I got the quadrature encoders working after a bit of fiddling with grounds (and not knowing jack shit about electronics, honestly).   At one point, I even fed voltage through one of the wheels backwards.  I realized my mistake when the LED didn’t go on and quickly switched it off.  No harm done.  But, for a little while, it appeared that I had done quite a bit of harm, so I contacted the wheel guy himself, Matthias in Germany and asked him about it.  He did NOT alleviate my fears.  However, it appears that I have indeed not fried them.  The wheels stopped reading for quite a while.

Yesterday, I got it all hooked up correctly after some pointers on having grounds all over the place by the creator of the Teensy at PJRC.

The problem with the quad encoder WAS actually the MOSFET circuit I had introduced as a sort of buffer between the two circuits.  The Teensy 3.1 guru himself told me that it is OK to send the 5V logic level directly into the Teensy and strongly urged against the component I had been using to step down the voltage.  Instead, he suggested this chip for such a task: the 74LCX125 Low voltage quad buffer.

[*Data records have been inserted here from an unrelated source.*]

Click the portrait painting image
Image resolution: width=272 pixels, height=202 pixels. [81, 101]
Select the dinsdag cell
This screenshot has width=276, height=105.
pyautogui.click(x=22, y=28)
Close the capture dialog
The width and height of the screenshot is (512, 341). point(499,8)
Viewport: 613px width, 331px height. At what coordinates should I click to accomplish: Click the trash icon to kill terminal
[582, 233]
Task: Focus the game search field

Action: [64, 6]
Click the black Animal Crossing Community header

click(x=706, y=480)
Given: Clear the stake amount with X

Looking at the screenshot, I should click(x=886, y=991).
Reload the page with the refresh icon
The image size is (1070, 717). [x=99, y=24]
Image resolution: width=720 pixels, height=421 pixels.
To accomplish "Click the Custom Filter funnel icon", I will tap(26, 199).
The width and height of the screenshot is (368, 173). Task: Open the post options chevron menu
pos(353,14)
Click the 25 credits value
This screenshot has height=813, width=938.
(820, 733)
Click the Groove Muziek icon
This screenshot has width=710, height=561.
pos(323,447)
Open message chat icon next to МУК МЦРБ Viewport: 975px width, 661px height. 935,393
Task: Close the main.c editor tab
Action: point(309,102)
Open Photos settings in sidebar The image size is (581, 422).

I will be looking into them once I get this project settled.  An extra 6ns doesn’t seem like a lot, but if he says that 5V is OK, I can run the wheels at 4.8V and be fine for both electronic components.

That leaves me with being able to have a connected system ground and hot that are the same voltage.

USB Power or Not? How about both by simply swapping out a cable?

I have been working on finding a USB cable that doesn’t send 5V.  I haven’t had any luck.
I want to be able to keep my USB connected to the computer while I power the electronics from elsewhere.

I am thinking about building in the capability to power both of the wheels with one USB cable and, if I switch out the cable, I can suddenly flash new firmware and test it without un-patching stuff.   I just need to make sure the powered cable is never attached at the same time as the battery or mains…. something I will prevent by cutting the USB, and sticking a fused voltage regulator before the USB power in.
Might be cool to have like 10 microcontrollers attached to a hub inside the unit and be able to flash them all without connecting 10 different cables too.